-- Extracted data follows --

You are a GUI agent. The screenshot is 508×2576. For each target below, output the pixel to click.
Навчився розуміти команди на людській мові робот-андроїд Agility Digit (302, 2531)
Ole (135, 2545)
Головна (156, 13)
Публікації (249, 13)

-- Extracted data concluded --

Action item:
The expected result is every record above, duplicated exactly.

Exercise answer:
You are a GUI agent. The screenshot is 508×2576. For each target below, output the pixel to click.
Навчився розуміти команди на людській мові робот-андроїд Agility Digit (302, 2531)
Ole (135, 2545)
Головна (156, 13)
Публікації (249, 13)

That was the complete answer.